The fact that “Talk” was one of the first musical projects laid down in a strictly digital way doesn’t matter now, although the result of what required just 32 GB is impressive, unlike the fact that Jon Anderson, who had rejoined the line-up quite late in the process of sculpting “90125” in 1983 and got somewhat sidelined during the making of “Big Generator” four years later, finally managed to restore the band’s classic sensibilities without disrupting Trevor Rabin’s robust structures. There may be more riffs on the 1994 release than on both preceding platters from the same array of artists, but there are also much more luxuriant vocal harmonies so typical for the old collective; and the experience of 1991’s “Union” which had spliced YES and ABWH found the specks of Steve Howe and Rick Wakeman‘s fairy dust rub off on, respectively, Rabin and Tony Kaye. It’s pretty apparent on the album’s immensely alluring, anthemic opener “The Calling”; however, the long-overdue return to epic scope on the tripartite “Endless Dream” – where aficionados can notice slight nods to “Heart Of The Sunrise” – belongs almost entirely to this configuration of the group.
Remarkably, for all their complexity, the record’s inaugural and closing pieces worked perfectly in live environment, as illustrated by two out of four discs comprising the 30th anniversary reissue of “Talk” – a box set in which its remastered variant is accompanied by a smattering of rare material, and a document of the quintet’s outing in Canandaigua, NY on June 19th, 1994, a show preserved, unfortunately, not in the original running order. Yet while hearing “Roundabout” in the middle of the concert, rather than as encore, will irritate connoisseurs, they must admire the group’s resolve to welcome the crowds with fresh cuts, as the aforementioned “The Calling” and the effusively spiritual, diaphanously polyphonic “I Am Waiting” – second song on the album as well as onstage – followed the instrumental jam on the “Perpetual Change” theme, omitted here, prior to letting familiar melodies fill the ether, including the stunning “Hearts” that hadn’t been aired since 1985. And if the equally expansive “Real Love” initially gets off on slider rolled across the tight lock of Chris Squire‘s booming bass and Alan White’s thundering drums as opposed to enticing tune, there’s drama in this number’s haunting chorus and heaviness; but similar features of the folk-informed “State Of Play” – the sole track off “Talk” to never be taken to a venue – pack a lesser punch, possibly because the subsequent compositions could demonstrate a stronger contrast.

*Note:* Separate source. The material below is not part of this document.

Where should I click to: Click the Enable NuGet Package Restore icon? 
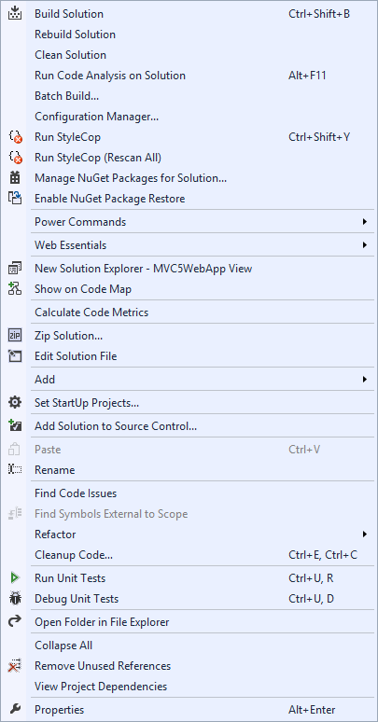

So when “Walls” switches sound dynamics to quieter tones and sparser, acoustically tinctured interplay, the record’s flow and context become arresting enough to render the gentle madrigal of “Where Will You Be” genuinely majestic, even when it turns into a waltz interpolating a “Speak Softly Love” sort of motif before unfolding a series of countrified passages. These lead to “Silent Spring” – the introductory onslaught of the album’s denouement, an aural attack which will allow the suite’s central section, the platter’s titular ballad, to bloom on a piano vine and proceed to the solemn cosmic hymn of “Endless Dream” per se that ties many of the earlier lyric messages together.
The climax of “Talk” feels as fantastic in its sketch form, too, standing out among the rarities of minor interest, such as different mixes of “The Calling” or backing tracks of a couple of songs; yet there’s also Rabin’s untitled raga-tinged wigout containing a germ of “Where Will You Be” to focus on. A pity Roger Hodgson-voiced demo of “Walls” – which cropped up on Trevor’s “90124” in 2003 – isn’t included in this otherwise great reissue. A reissue doing justice to the criminally underrated opus.